Quali sono le altre azioni di ricerca che ritiene importanti e che ora non si fanno?
«Verso la fine del progetto Life Ursus, quando collaboravo con il Parco Adamello Brenta, facevamo tanti studi importanti. Penso per esempio ad uno studio della dieta degli orsi che è servito sia per la comunità scientifica sia per il territorio, scoprendo che hanno un’alimentazione simile a quella di altri paesi europei, con diversificazione legata a disponibilità di frutta, insetti e carcasse. Di ricerche se ne possono fare tante e tutte avrebbero valenza per la gestione, e per informare la comunità, smentendo o confermando quello che si dice nella vulgata. Per esempio: mi fa rabbrividire quando si dice che vanno a mangiare nei cassonetti perché non trovano cibo, è semplicemente falso».
Cogliamo allora questa occasione di smentire la vulgata comune?
«Gli orsi mangiano di tutto e lo abbiamo documentato. Parlo dei nostri esemplari, e qui trovano tutto il cibo di cui hanno bisogno in natura, con una variazione che dipende dal momento dell’anno. Usciti dal letargo cercano animali morti per cause naturali per ripristinare la massa corporea, poi vanno sulla vegetazione di media quota e infine si spostano verso gli insetti in autunno. Però gli orsi sono abitudinari, onnivori e opportunisti. Quindi possono essere attratti da una fonte di cibo facile, direi che se questa fonte è in paese 9 orsi su 10 rimangono diffidenti, ma uno magari è più spregiudicato e prova ad avvicinarsi. E se quel buon odore che lo ha attratto è un apiario non protetto o un cassonetto facilmente accessibile allora lì si verifica un rinforzo positivo e quindi se poi sentirà di nuovo quell’odore ci proverà ancora. I nostri luoghi semi naturali e urbani non devono avere disponibilità di cibo facile».
Quindi non è vero che scendono in paese perché sono troppi?
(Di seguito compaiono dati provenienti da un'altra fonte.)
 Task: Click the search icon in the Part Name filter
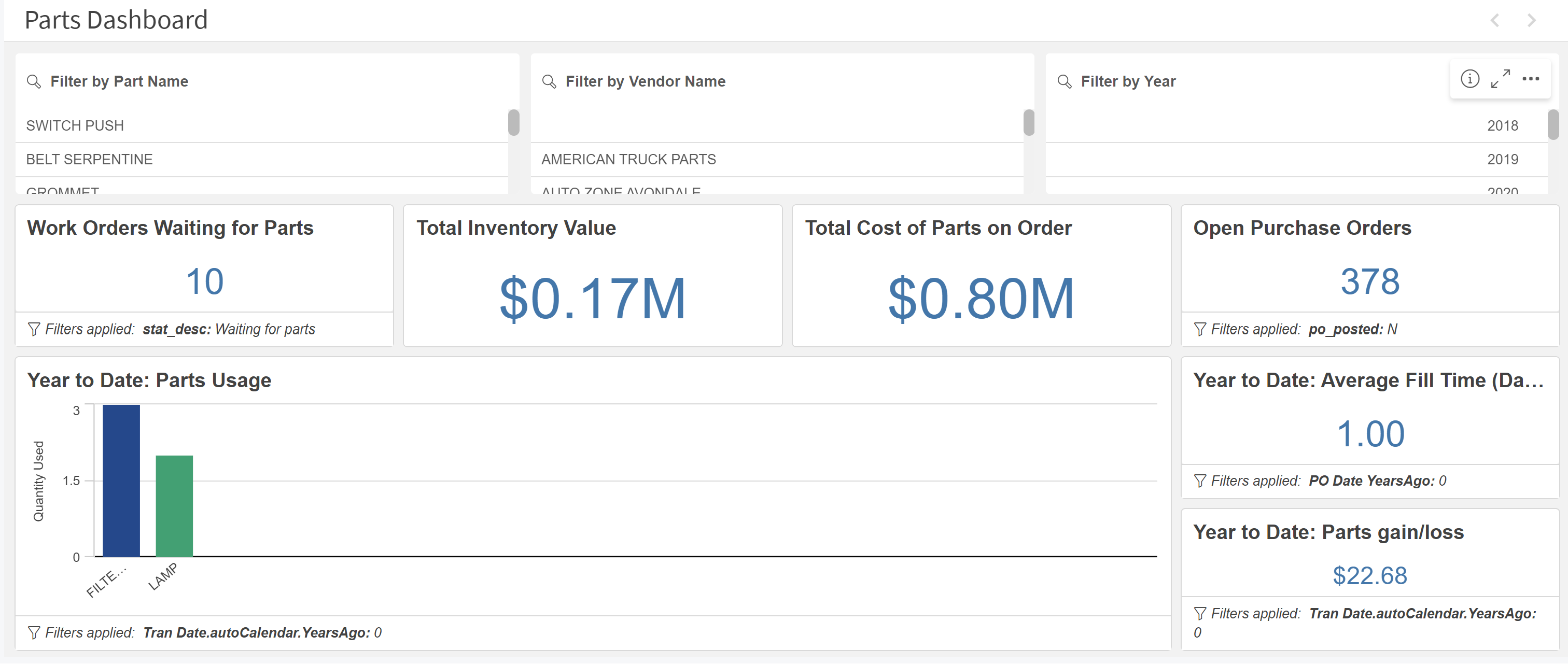34,81
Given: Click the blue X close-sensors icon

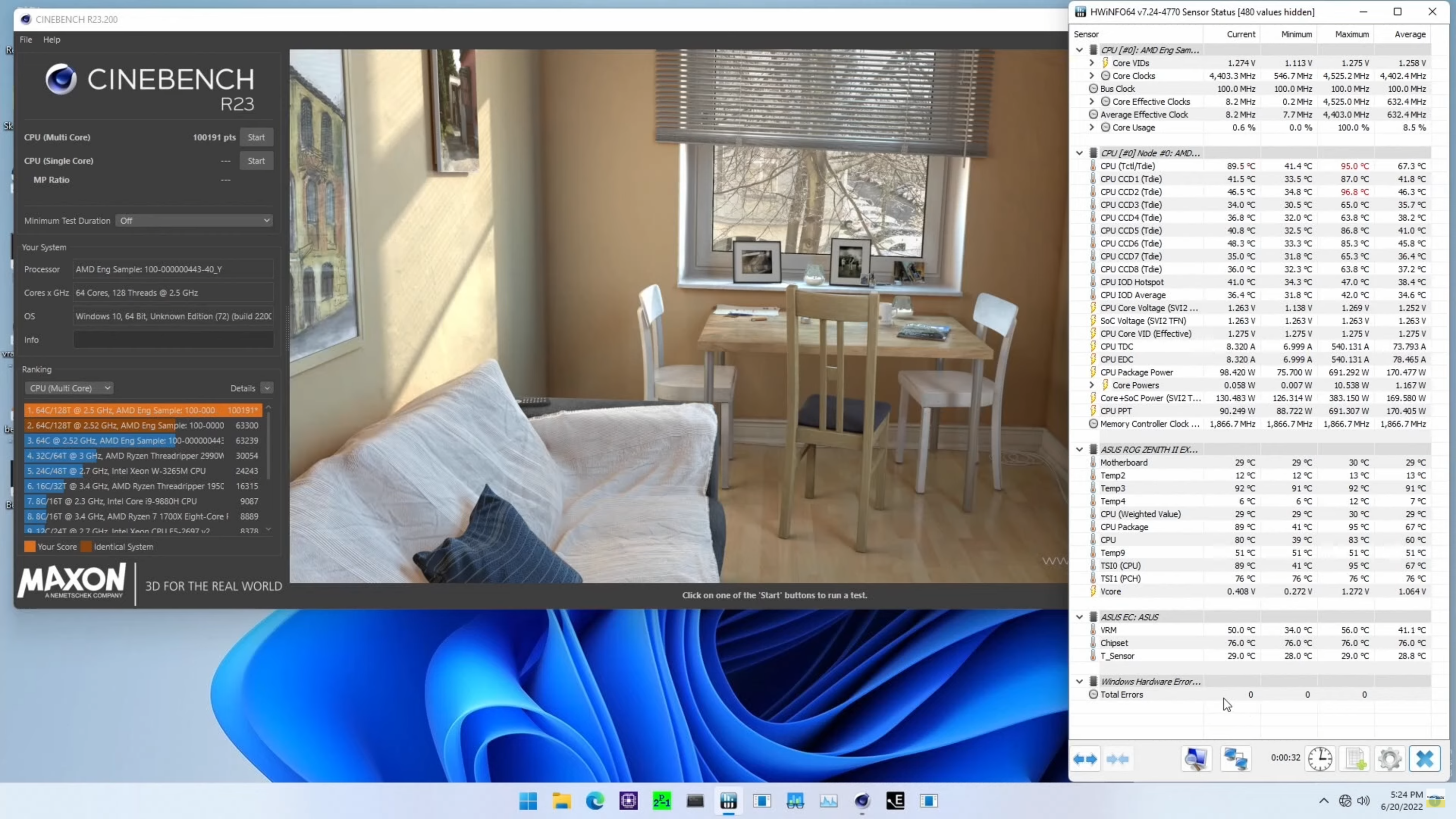Looking at the screenshot, I should click(1424, 759).
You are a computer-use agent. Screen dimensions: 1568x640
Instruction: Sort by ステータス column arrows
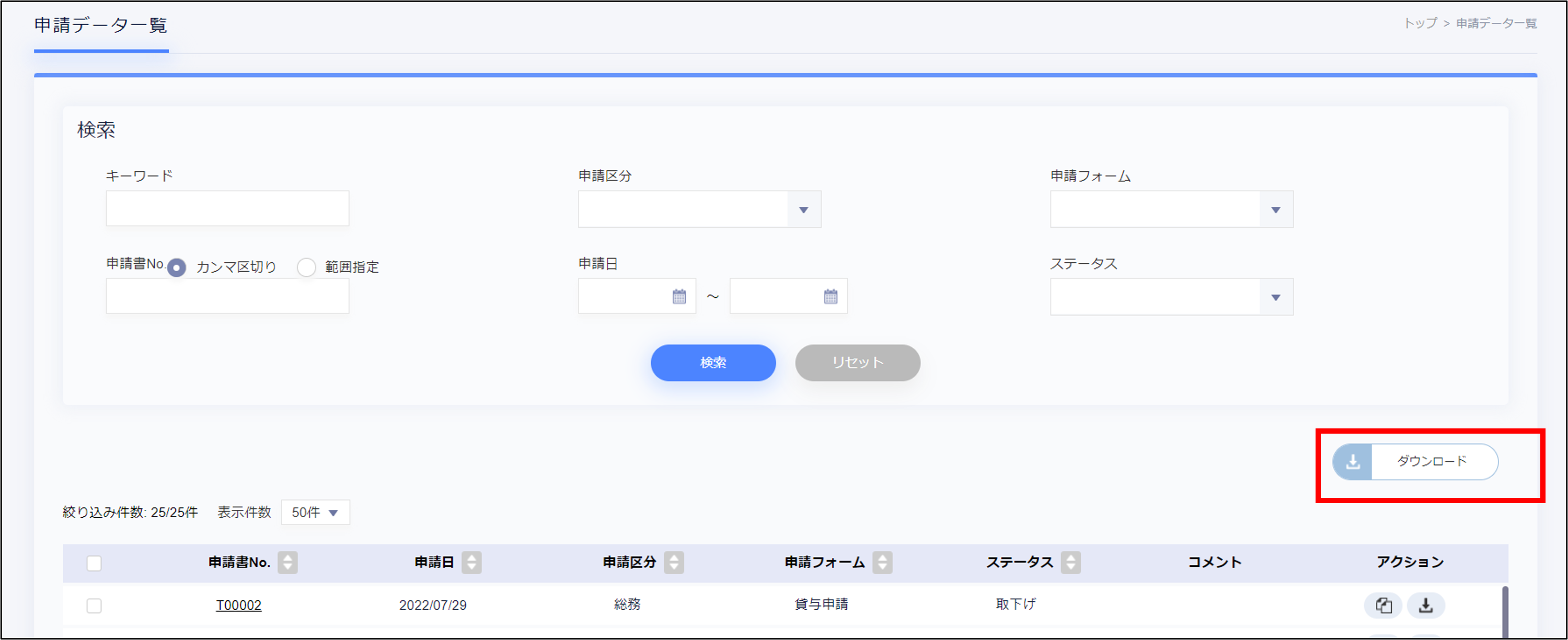click(x=1070, y=562)
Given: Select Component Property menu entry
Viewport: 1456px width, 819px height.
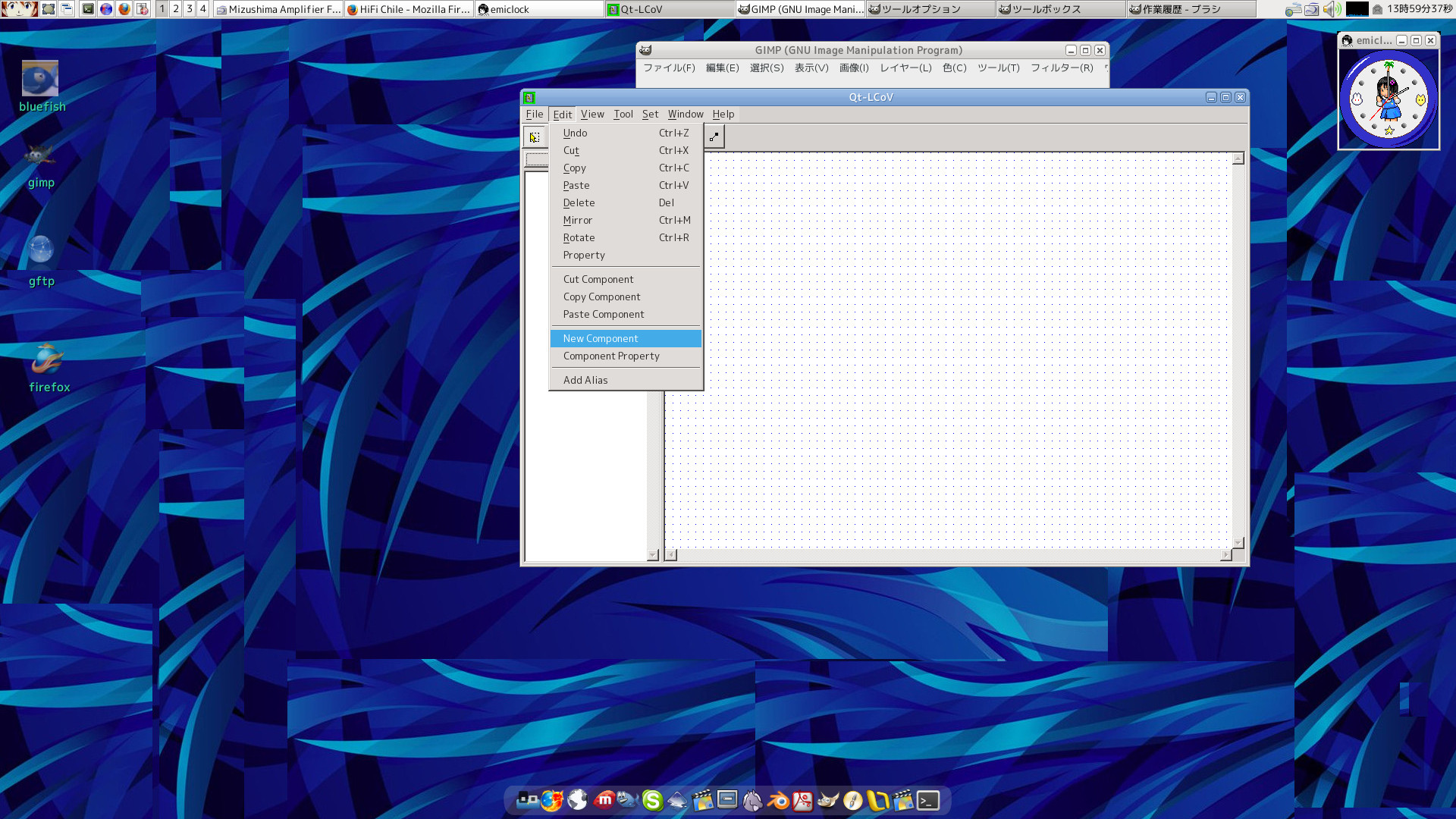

«Esatto, da un punto di vista naturalistico va capito che è la capacità portante di cibo nel bosco a determinare il numero di orsi in un territorio. Nel momento in cui c’è un problema di risorse, ma soprattutto aumentano gli incontri tra orsi, i plantigradi vanno in dispersione e infatti è quello che sta succedendo. Sono più di 50 gli orsi trentini usciti dal territorio provinciale in 15 anni, principalmente maschi, ma anche le femmine hanno cominciato. Gli orsi non sono troppi, l’ambiente ha una sua capacità portante e quando questa viene superata gli esemplari vanno in dispersione. Va chiarito che sto parlando da un punto di vista naturale, poi certamente esiste anche un punto di vista sociale che è un altro discorso altrettanto importante da fare. Mi si può dire che 150 sono troppi e ci sta, per quel che riguarda l’aspetto sociale e della coesistenza, ma da un punto di vista naturalistico va chiarito che non è così. E poi non bisogna creare trappole ecologiche, costruire fonti di cibo artificiale che foraggiano volontariamente o involontariamente gli orsi».